API reference overview

The Data API is one way to programmatically interact with Hyper-Converged Database. DataStax provides clients to make it easier to use the Data API. See the extensive examples of methods and commands.

The other method of interacting with Hyper-Converged Database is through the CQL API. CQL-compatible drivers can be used to interact with Hyper-Converged Database databases. See the CQL API reference and the individual driver documentation under the Drivers navigation item.

The Data API and its AI-enabled, multi-region functionality is designed for Hyper-Converged Database databases. The Data API and client apps offer high-demand features such as vector searches with AI projections that return similarity scores. The Data API eliminates the need for complex data modeling, and enables you to start coding applications quickly. This capability is critical in the rapidly evolving Generative AI (GenAI) field. Data API leverages the scalability, performance, and real-time indexing capabilities of Hyper-Converged Database and Apache Cassandra®.

Also, the DataStax RAGStack implementation is based on the Data API. RAGStack is a curated stack of the best open-source software for easing implementation of the Retrieval-Augmented Generation (RAG) pattern in production-ready applications using Hyper-Converged Database or Apache Cassandra as a vector store.

When you create apps using the Python, TypeScript, and Java Data API clients, as your main entry point you will instantiate a DataAPIClient object. It is conceptually at the top of the overall coding hierarchy:

The client can spawn specific objects for use in various types of subsequent interactions.

Within each reference topic, task-based sections present per-language examples in adjacent tabs. Depending on a given task’s context, the tabs may include Python, TypeScript, Java, cURL, and CLI.

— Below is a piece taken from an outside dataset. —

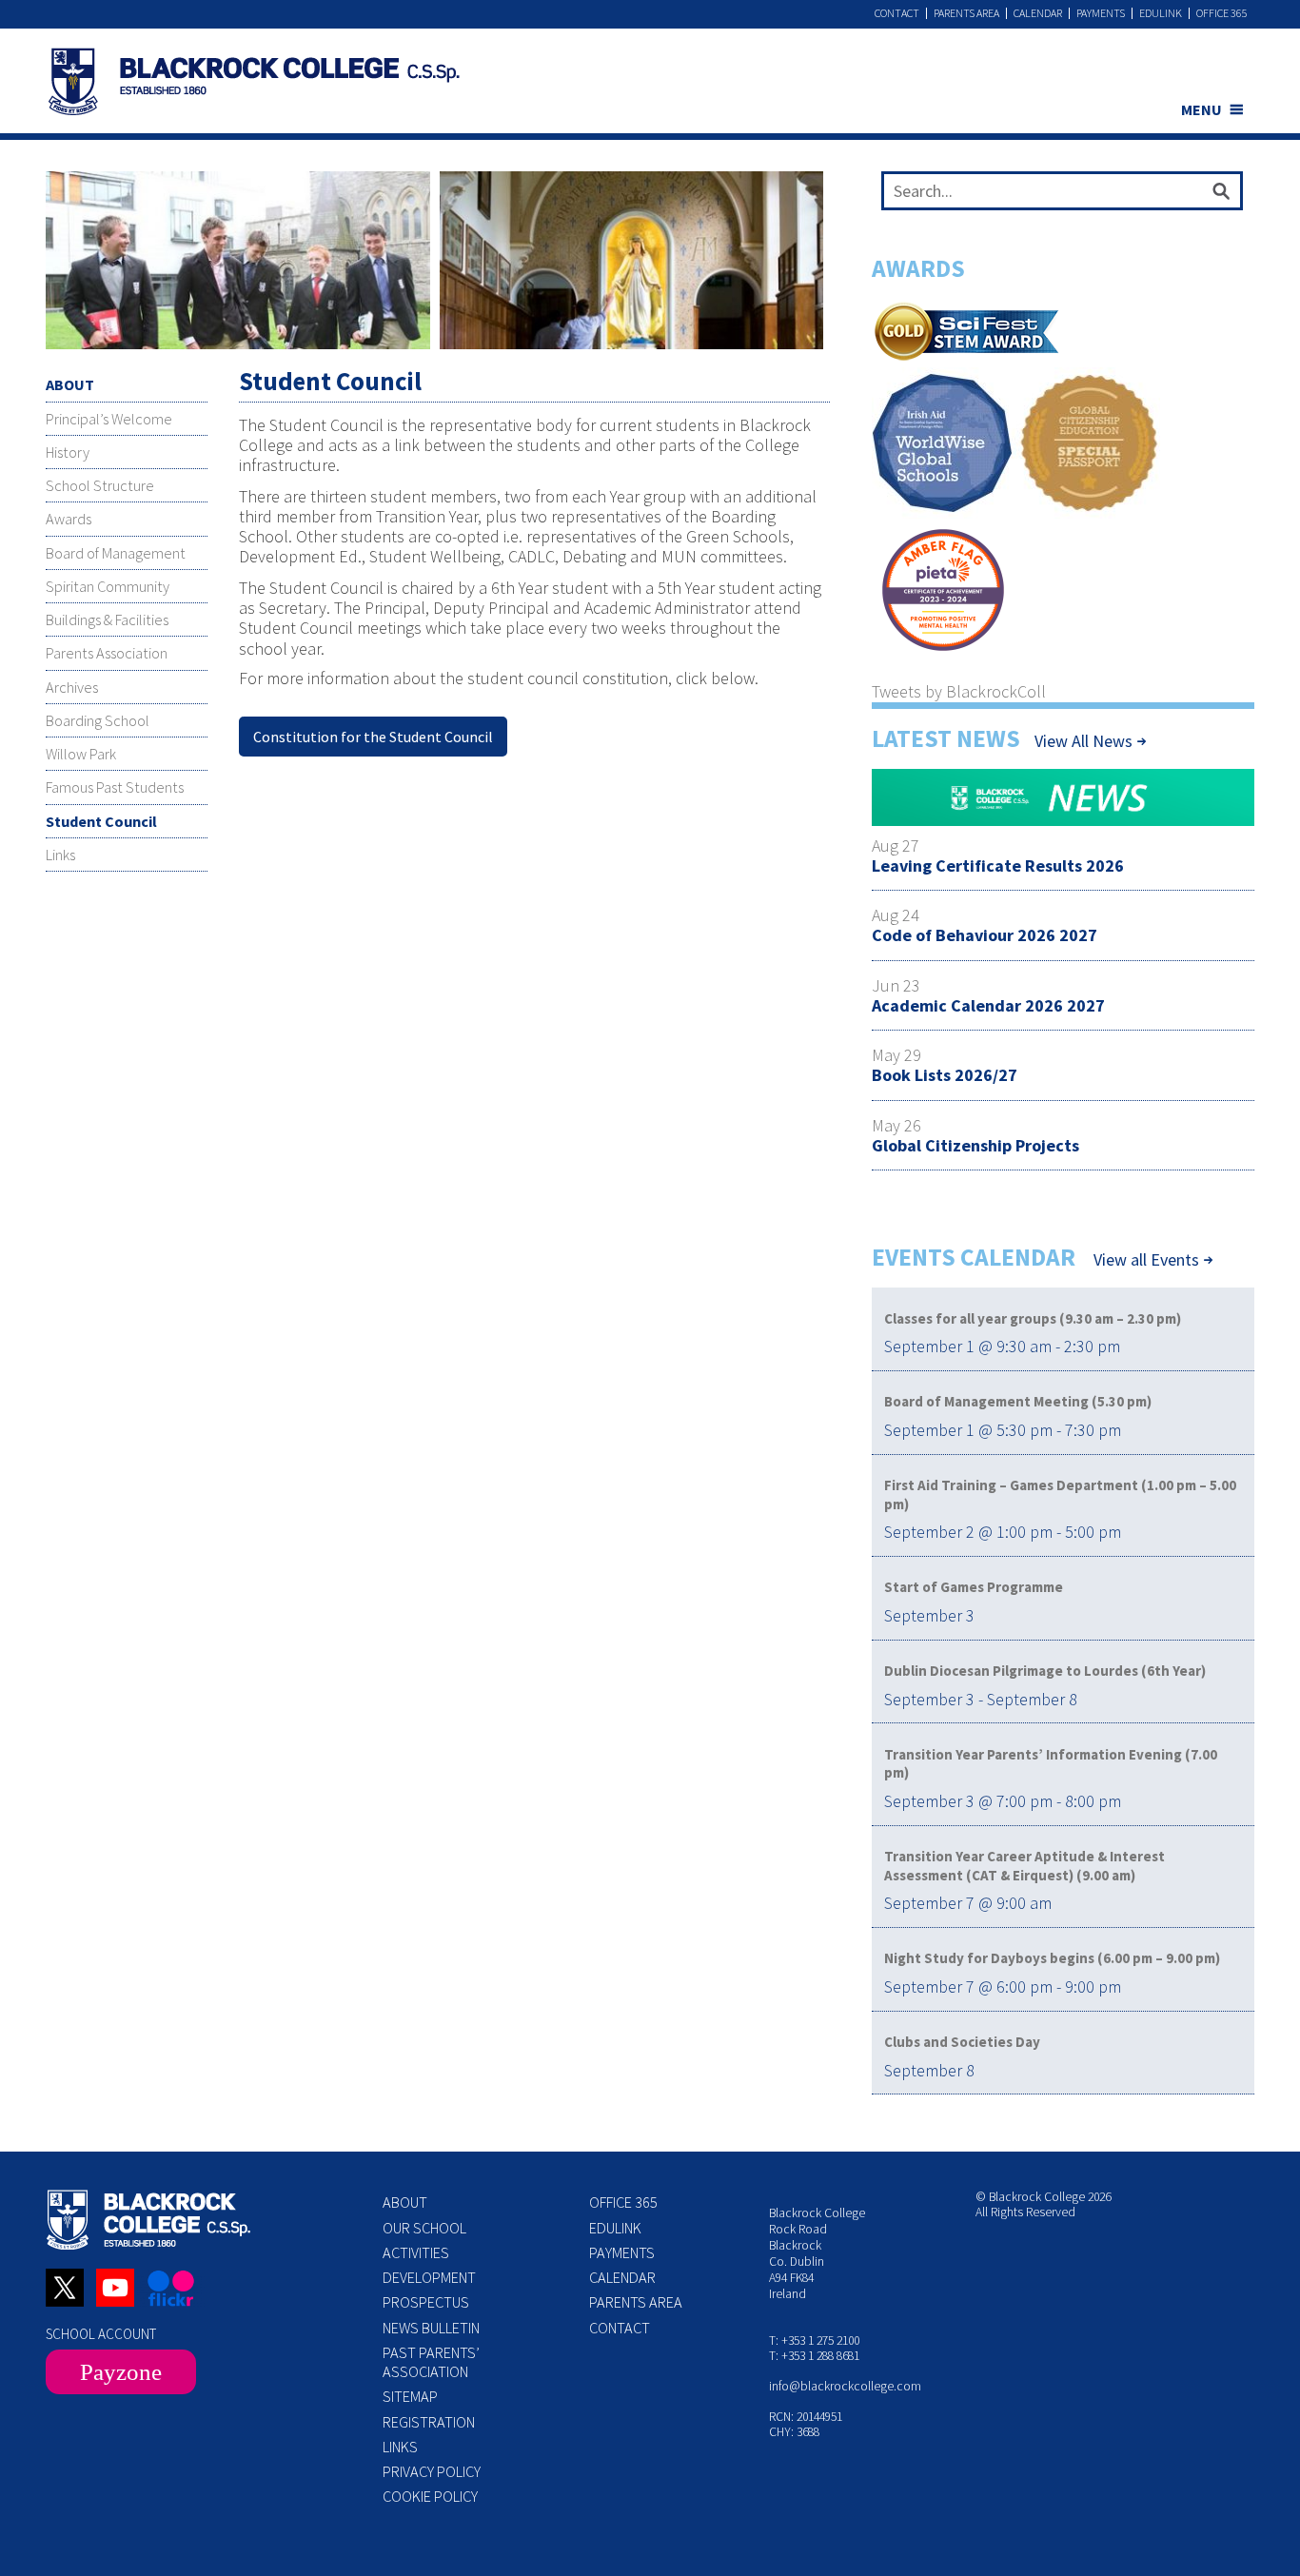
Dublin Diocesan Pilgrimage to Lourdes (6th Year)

Also included in this overview are the Data API:

Prerequisites

In order to use the API, you must have completed the following step:

  • You have created a HCD namespace/keyspace and vector-enabled table.

Data API

Use the Data API to perform actions on namespaces, collections, and documents in Hyper-Converged Database.

See also:

Python client

AstraPy is the official Python client for Hyper-Converged Database. It requires Python 3.8+

Check out the project on GitHub.

For detailed examples, refer to the Python tab in the following topics:

TypeScript client

astra-db-ts is the official TypeScript client for Hyper-Converged Database. It requires Node.js v16.20.2 or higher. Download and install Node.js.

Check out the project on GitHub.

For detailed examples, refer to the TypeScript tab in the following topics:

Java client

Astra-db-java is the official Java client for Hyper-Converged Database. It requires Java 11+.

Check out the project on GitHub.

For detailed examples, refer to the Java tab in the following topics:

Naming conventions

Property names must start and end with a letter or an underscore, and may only contain the following characters:

  • a-z

  • A-Z

  • 0-9

  • _ (underscore)

Names must be between 1 and 48 characters.

The _id property is reserved and interpreted as a document’s identity property.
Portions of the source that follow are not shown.